**Document segment:**
[Start]
New research points to progress and problems in a post-von Neumann world.
Researchers are zeroing in on new architectures to boost performance by limiting the movement of data in a device, but this is proving to be much harder than it appears.
The argument for memory-based computation is familiar by now. Many important computational workloads involve repetitive operations on large datasets. Moving data from memory to the processing unit and back — the so-called von Neumann bottleneck — is a limiting factor for both performance and power consumption.
Compute-in-memory architectures seek to remove this bottleneck by integrating memory and computation into a single circuit block. But exactly what form that block might take is not yet clear. The most immediate need — and perhaps the simplest compute-in-memory concept — is for an accelerator for the many multiply-and-accumulate matrix operations used in neural network calculations.
A wide variety of other concepts have been proposed, according to Abu Sebastian, a principal research staff member at IBM Research-Zurich. In a tutorial at December’s IEEE Electron Device Meeting, he said that on one hand, “near memory” computation using the peripheral circuits around a memory array can potentially offer significant benefits without the radical shift that computation directly involving memory elements represents. Because the actual computation uses conventional logic circuits, the near memory approach is more forgiving of endurance and other limitations of novel non-volatile memory devices. On the other hand, matrix multiplications are not the only computations that might take place in a memory array. Both charge-based and resistance-based memories potentially can be used for general-purpose logic, too.
[End]
**Written tasks:**
A - Reproduce the passage on compute-in-memory from "Researchers are zeroing" to "than it appears.".
B - Answer these questions about the compute-in-memory passage:
(i) What movement of data does the passage call the von Neumann bottleneck?
(ii) At which organization is Abu Sebastian a principal research staff member?
(iii) Which two kinds of memories could potentially be used for general-purpose logic?

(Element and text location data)
[Start]
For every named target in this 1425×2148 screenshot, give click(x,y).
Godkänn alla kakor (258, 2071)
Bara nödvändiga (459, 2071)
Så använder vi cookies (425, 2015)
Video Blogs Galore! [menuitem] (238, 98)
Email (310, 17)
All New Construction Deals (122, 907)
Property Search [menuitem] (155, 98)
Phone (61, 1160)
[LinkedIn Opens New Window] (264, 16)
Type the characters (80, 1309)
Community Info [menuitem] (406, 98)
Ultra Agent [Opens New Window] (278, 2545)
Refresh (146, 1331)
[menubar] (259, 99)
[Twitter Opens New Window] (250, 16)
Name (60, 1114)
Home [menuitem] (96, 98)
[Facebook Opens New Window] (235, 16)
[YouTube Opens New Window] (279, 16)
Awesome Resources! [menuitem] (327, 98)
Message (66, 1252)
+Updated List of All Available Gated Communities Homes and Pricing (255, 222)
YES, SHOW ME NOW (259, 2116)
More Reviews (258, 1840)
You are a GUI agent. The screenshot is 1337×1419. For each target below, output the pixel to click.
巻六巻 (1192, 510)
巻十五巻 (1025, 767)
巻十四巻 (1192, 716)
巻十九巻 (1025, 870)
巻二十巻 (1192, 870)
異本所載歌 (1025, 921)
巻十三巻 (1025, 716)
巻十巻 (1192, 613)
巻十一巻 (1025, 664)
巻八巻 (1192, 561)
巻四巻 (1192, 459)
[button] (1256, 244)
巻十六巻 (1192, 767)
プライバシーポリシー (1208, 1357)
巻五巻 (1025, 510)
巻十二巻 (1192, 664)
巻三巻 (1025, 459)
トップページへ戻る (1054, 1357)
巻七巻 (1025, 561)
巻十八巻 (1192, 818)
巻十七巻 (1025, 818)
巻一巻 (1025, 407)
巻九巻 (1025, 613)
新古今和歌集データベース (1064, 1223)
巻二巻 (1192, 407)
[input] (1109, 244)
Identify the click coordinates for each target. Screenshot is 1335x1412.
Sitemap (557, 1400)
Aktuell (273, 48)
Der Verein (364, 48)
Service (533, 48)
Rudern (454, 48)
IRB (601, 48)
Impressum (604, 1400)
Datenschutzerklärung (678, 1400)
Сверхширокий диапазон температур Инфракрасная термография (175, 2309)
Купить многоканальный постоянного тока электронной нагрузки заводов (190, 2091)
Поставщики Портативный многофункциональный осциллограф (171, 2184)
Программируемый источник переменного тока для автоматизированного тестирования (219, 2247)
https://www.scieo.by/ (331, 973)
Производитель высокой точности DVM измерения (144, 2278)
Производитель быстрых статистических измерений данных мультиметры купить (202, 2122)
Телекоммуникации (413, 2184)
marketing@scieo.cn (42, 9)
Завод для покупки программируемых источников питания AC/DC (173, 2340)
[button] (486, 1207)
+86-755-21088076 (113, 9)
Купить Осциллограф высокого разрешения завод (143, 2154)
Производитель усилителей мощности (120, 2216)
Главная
[End]
**Answer set:**
A -
Researchers are zeroing in on new architectures to boost performance by limiting the movement of data in a device, but this is proving to be much harder than it appears.

B -
(i) Moving data from memory to the processing unit and back.
(ii) IBM Research-Zurich.
(iii) Charge-based and resistance-based memories.